**Goal of the exercise:**
Rewrite the material from the line containing "Task: Switch to Лог активности tab" to the line containing "Action: (x=341, y=29)", both lines included, keeping every line in that span and shifting each coordinate in the answers by -18. Leave the pictures out of your answer.

— begin Information supplied —

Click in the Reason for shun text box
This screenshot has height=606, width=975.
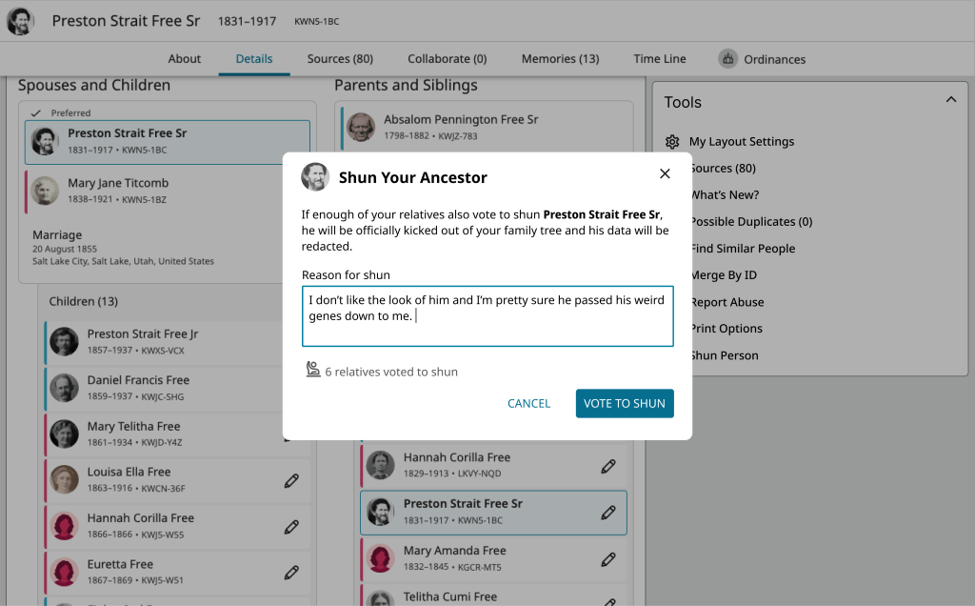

— end Information supplied —
— begin Information supplied —

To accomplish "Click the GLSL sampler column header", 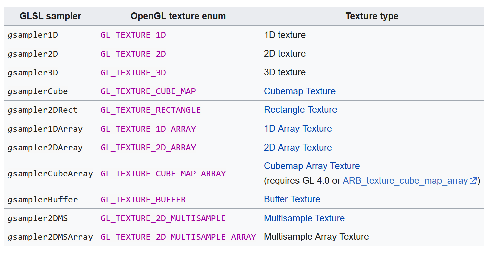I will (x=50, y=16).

— end Information supplied —
— begin Information supplied —

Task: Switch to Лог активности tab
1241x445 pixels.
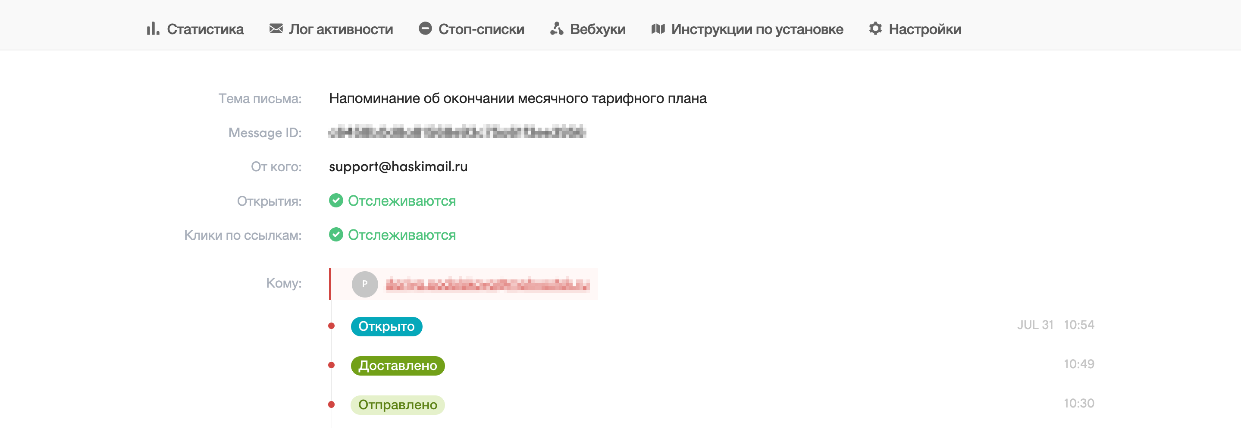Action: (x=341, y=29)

— end Information supplied —

**Written reply:**
Task: Switch to Лог активности tab
1241x445 pixels.
Action: (x=323, y=11)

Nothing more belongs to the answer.